John's heart twists at the word 'victim', and no one knows better than himself that he's the criminal, not a suspect.

"What if under the surveillance of the police?" Lestrade bargains. "Please, Sherlock is his friend."

For a second Dr Grey widens her eyes with surprise. Then she nods and looks away. "Fine. Follow me."

They leave the nurse station and goes through the waiting area, stopping before the long narrow corridor of the ICU. "Second room on your left," Dr Grey gives Lestrade a warning look. "He's only allowed to look at the patient. Keep him out of the room."

"Thank you," John nods to her politely.

"Just one thing, personally," she adds and John turns to look at her. "You're a doctor too, and I'm surprised that one of us could ever do this to his friend, to any human being, to be honest." She turns to leave.
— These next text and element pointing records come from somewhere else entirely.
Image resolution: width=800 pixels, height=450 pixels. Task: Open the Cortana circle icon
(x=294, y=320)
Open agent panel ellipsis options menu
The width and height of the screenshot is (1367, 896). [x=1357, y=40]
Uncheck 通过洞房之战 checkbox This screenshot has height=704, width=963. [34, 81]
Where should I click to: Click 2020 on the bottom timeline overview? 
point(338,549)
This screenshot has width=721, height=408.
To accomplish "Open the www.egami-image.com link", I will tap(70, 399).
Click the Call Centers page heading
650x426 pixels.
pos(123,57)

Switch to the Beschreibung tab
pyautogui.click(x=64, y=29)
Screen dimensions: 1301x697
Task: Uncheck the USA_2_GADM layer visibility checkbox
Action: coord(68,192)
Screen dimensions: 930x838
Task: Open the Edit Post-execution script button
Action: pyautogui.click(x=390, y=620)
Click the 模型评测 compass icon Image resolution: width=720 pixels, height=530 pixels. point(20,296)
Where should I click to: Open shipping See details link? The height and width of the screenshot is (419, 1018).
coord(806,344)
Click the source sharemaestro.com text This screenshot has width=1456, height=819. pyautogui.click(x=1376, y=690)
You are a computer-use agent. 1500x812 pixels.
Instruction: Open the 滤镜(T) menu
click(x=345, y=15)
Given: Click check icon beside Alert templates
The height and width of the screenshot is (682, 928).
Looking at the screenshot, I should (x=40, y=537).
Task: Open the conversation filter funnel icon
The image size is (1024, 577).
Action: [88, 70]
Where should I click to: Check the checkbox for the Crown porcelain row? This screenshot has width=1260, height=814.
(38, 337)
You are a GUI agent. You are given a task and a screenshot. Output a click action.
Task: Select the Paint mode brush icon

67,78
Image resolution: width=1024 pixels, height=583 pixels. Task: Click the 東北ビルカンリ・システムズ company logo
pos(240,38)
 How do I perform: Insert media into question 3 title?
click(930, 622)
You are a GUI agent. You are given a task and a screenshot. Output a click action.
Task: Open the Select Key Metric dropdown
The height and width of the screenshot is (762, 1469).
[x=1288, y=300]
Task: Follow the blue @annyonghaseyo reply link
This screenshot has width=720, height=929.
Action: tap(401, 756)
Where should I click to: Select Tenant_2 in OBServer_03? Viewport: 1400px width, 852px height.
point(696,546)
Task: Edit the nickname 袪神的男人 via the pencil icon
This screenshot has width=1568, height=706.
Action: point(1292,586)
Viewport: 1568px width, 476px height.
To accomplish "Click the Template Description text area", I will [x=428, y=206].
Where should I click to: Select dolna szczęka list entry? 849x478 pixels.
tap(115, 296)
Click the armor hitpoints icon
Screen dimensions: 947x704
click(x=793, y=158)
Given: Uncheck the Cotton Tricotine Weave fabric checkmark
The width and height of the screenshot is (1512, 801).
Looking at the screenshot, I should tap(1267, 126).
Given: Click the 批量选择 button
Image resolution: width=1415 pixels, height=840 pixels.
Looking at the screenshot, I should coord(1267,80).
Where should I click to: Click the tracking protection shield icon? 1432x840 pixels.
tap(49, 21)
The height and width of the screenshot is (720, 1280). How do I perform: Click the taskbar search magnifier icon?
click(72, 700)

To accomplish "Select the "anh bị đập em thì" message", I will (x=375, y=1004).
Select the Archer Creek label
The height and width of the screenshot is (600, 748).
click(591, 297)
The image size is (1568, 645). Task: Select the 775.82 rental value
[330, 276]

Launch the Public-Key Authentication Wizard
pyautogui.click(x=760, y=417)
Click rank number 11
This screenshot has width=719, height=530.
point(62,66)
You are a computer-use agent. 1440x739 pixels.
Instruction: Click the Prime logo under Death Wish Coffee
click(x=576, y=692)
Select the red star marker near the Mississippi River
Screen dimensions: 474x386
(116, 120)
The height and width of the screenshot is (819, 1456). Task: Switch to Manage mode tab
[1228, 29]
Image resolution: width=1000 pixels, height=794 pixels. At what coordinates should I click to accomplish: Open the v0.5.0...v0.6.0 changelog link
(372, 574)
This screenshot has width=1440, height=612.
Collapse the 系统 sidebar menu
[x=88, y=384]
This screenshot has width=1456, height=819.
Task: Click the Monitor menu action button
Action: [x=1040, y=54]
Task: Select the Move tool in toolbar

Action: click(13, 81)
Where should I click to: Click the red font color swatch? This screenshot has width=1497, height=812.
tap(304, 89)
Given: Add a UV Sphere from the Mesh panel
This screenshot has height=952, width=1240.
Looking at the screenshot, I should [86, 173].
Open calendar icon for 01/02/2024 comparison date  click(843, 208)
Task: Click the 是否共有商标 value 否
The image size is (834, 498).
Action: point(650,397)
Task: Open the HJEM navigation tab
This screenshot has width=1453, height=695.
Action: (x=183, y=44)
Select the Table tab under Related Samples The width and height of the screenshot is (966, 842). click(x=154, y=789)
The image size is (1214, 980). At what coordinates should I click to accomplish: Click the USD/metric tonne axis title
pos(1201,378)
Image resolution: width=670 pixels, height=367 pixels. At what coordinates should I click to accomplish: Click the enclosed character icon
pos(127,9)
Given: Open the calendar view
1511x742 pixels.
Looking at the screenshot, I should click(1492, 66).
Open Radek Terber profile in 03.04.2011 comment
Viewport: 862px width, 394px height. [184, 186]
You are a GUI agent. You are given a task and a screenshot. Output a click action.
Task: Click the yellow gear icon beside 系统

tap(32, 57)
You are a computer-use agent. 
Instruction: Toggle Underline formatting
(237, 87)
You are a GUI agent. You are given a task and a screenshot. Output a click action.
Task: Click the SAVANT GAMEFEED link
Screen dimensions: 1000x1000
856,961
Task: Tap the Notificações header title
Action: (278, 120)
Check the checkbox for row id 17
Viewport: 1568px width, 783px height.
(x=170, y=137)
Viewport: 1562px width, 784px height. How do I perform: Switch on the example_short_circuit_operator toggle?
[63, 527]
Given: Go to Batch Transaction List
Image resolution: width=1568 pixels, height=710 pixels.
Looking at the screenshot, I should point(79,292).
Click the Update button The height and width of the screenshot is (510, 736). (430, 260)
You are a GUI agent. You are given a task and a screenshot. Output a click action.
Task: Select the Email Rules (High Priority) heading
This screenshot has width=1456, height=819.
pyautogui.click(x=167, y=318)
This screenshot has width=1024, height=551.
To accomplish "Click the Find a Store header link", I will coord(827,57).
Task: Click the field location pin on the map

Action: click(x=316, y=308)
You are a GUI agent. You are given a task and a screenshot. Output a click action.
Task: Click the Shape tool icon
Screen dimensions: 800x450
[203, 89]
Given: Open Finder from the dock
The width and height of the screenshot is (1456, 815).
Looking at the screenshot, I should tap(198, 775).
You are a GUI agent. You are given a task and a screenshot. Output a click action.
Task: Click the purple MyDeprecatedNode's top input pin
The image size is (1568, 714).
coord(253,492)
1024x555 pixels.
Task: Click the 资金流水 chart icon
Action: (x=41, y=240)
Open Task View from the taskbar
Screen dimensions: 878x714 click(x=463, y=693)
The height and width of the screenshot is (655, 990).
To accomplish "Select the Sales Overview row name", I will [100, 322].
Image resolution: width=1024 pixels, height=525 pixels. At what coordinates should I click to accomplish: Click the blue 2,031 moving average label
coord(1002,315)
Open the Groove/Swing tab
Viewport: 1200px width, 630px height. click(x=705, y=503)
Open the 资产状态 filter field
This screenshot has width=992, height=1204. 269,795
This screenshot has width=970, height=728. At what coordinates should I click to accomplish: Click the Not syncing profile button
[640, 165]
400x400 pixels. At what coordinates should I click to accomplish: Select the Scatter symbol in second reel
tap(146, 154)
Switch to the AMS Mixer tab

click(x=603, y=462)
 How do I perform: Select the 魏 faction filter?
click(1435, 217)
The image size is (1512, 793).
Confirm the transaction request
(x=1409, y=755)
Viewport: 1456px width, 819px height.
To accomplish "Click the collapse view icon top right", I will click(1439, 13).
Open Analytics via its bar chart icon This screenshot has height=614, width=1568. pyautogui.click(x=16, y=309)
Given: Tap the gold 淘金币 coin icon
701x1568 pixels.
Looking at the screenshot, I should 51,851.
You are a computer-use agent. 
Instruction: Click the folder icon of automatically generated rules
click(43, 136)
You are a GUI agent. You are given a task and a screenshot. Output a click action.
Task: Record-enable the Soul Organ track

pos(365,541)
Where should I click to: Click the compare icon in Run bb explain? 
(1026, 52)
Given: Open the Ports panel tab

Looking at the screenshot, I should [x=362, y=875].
John retract his eyes from her furthering blue figure as they stop by the window, and looks into the room, and sees Sherlock lying unconscious, pale as the white dotted hospital gown that disappears into the dark blue blanket at his waist. Wires stuck out of the gown ending up into a 6-lead heart monitor. The central line in his shoulder is connected to morphine and other medications and two thick tubes goes into his right arm, delivering blood between his body and the dialyser. A nasal cannel is placed across his bruised and slightly swollen face. And those are just the visible ones of all sorts of tubes that are keeping him alive.

John finds himself subconsciously going over every piece of medical knowledge about the myriad of machines and wires and tubes which he is only way too familiar with. Being able to tell how alive a patient is from a heart monitor was a thrilling wonder in medical school, but at the moment ONLY being able to tell that Sherlock is alive through the screen is desperate. John presses his head against the glass, then his forehead, yearning to feel the warmth of Sherlock instead of the coldness of the glass. In a trance he feels the urge to treat this patient, to heal the injuries and to soothe his pain, like what he always felt as a doctor. He fixes his stare on the patient's face. Sherlock's eyes are peacefully closed, but John remembers the tears in them, pain, fear and the last-moment guilt.

Yeah, guilt. I should be the one felling guilt. I'm not a doctor. I'm a criminal. I hurt people instead of healing them. I nearly killed my best friend.

"John?" Lestrade says in a soft voice, almost inaudible, but pulls John out of his thoughts. "Can I take you home?"

John nods, and takes one last look at Sherlock, letting yet another swell of guilt flush over himself.